Anyway, growing up, I loved theater so much—not just being on stage, but the immersive process and culture that surrounded it. The lore and the lingo and all the little traditions of theater people that go on behind the scenes. The bond that you form with the other people working on a production. The sense that, no matter what else is going on in your life—no matter how strange or scary or lonely things might be elsewhere—in this place, doing this thing, you know where you fit. In this place you have a part to play, both literally and figuratively, and other people have your back as your strive together towards a common vision. 

What a healing, even saving experience it was, as a nerdy, closeted kid, to be enfolded into a community and a way of life like that. 

If you were ever a theater person, you know what I mean. But if not, then still, I hope, somewhere along the way, that you have experienced your own version of a tight knit community of purpose and passion and practice. 

Maybe it was a team sport. Or music. Or another hobby or fellowship group that brings you deep joy. I’ve met devotees of bird watching and of stamp collecting and of long distance running and there’s always something so beautiful about the way their faces light up when they talk about this thing, whatever it is, that guides and sustains and challenges them. 

And then, of course, there’s church. And church can be complicated.

Now, I will tell you, that one of the primary things that led me to begin serving as your rector exactly one year ago was that, when I got to meet folks from the Vestry and the Search Committee, their eyes also lit up when they talked about St. Anne. I thought—YES, this type of joy and enthusiasm is what we SHOULD experience when we walk into the doors of a church on Sunday morning. 

But you and I both know that the church, more broadly, is not always this way. And in some corners of our society, it’s quite the opposite. It is a place where too many people, for a whole host of reasons, experience their faith not as a community of purpose and passion and practice but as some combination of duty, and fear, and anxiety. For them, church can feel like that bad dream people have where you’re on stage and the big spotlight is shining down on you and you forgot all your lines and you just know there’s a trapdoor that going to swallow you up. 
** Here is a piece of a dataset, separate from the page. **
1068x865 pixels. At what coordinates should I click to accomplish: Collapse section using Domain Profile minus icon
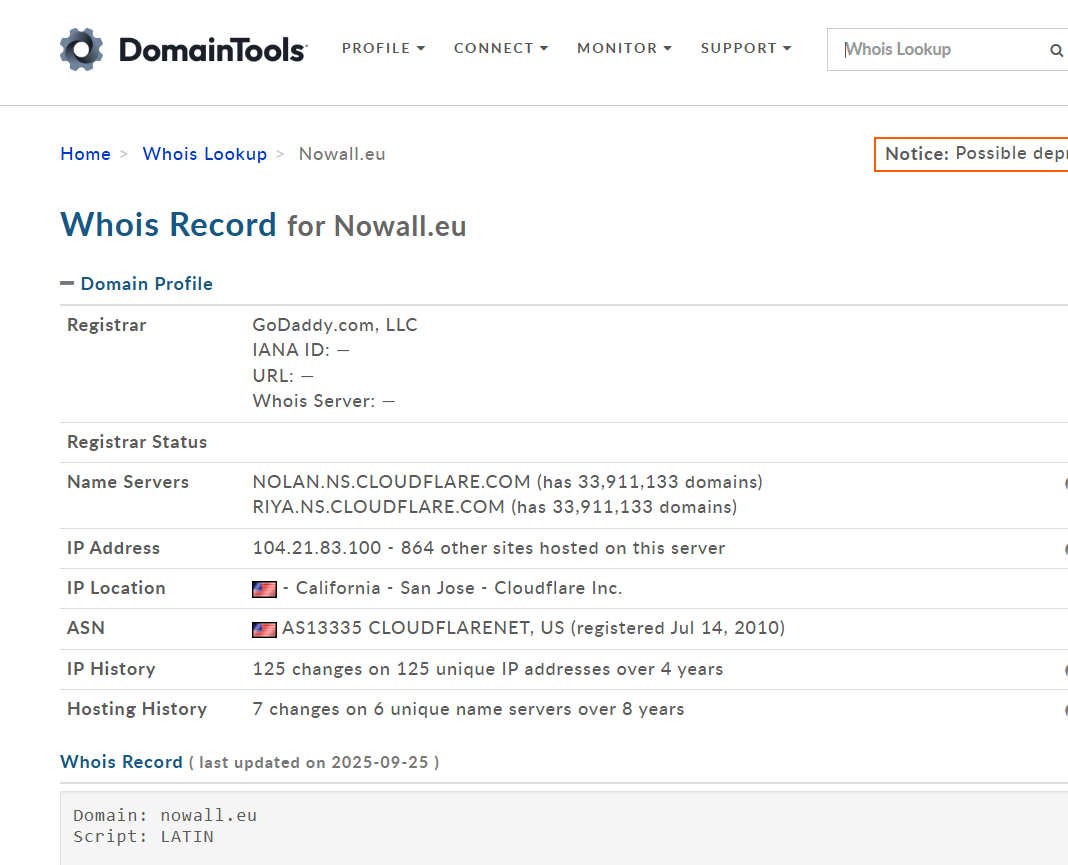pyautogui.click(x=67, y=284)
But here’s the thing (and it needs to be said out loud): the true purpose of church is not, and should not ever be like that. Church should not be a place that plays into our fears and anxieties. It can be a place where we acknowledge our fears and anxieties, of course, but it should not play into them. It should not exacerbate fear or foster suspicion in our conduct with others. 

When you’re a theater kid, you learn to overcome your worst fears and your stage fright because you know that you are part of something bigger than just you, that there is something beautiful worth putting yourself out there for…and church should be the same. At its best and truest, it always has been.

There’s a bit of this in today’s Gospel reading today. Jesus is under the spotlight, he’s been pursued by a group of folks who want to know how he’s going to perform for them, how closely he is going to follow the script of what they are expecting in a Messiah. And they’re not fully convinced. They say, “is not this Jesus, the son of Joseph, whose father and mother we know?” He is not nearly mighty or impressive or well-connected enough to topple empires and lead us to victory over our enemies. 

And I get it. These people are afraid. They are hungry and tired and afraid. They want someone strong who is going to help them be less afraid of all the big forces in the world they cannot control. God forgive us, we still want that. A sort of typecast strongman messiah. 

But here’s the thing about Jesus—maybe one of the most important things about Jesus. He refuses to play that part, because Jesus refuses to let fear be the defining feature of the human experience. 

Just as God has been saying throughout all of Scripture (more so than anything else God says in Scripture): Do not fear. Be not afraid. Not because fear isn’t normal or natural—it is—but because fear is not the pathway to the answers we seek. The fearful, vindictive, vengeful warrior is not who God ultimately reveals himself to be, and it is not the role any of us were meant to play either.

If God—and Jesus as God’s Son—wanted to traffic in fear, he would have said to this crowd: I am the Warrior you have been waiting for. I am the one who will get rid of your enemies. I am the one who scorns the people you scorn and hates the people you hate. And they probably would have been thrilled!

But that’s not what he says is it? He says, instead, I am the bread of life. I am the bread of life. I am not a warrior, I am just bread. I am a warm meal at the end of a long day. I am  a table with enough seats for everyone. I am nourishment and kindness and a lively, earthy, sacred love. I am the one who is inviting you in to a way of life, not an imperial religion, not an endless series of wars both military and cultural. I am inviting you into a community of purpose and passion and practice. I am not going to play upon your fears. I want to see your eyes light up. 

Somewhere along the way, friends, much of the church lost that script, or decided to toss it out. They decided to stage a different sort of production, one that is more about power and control and influence than it is about love and justice and mercy. 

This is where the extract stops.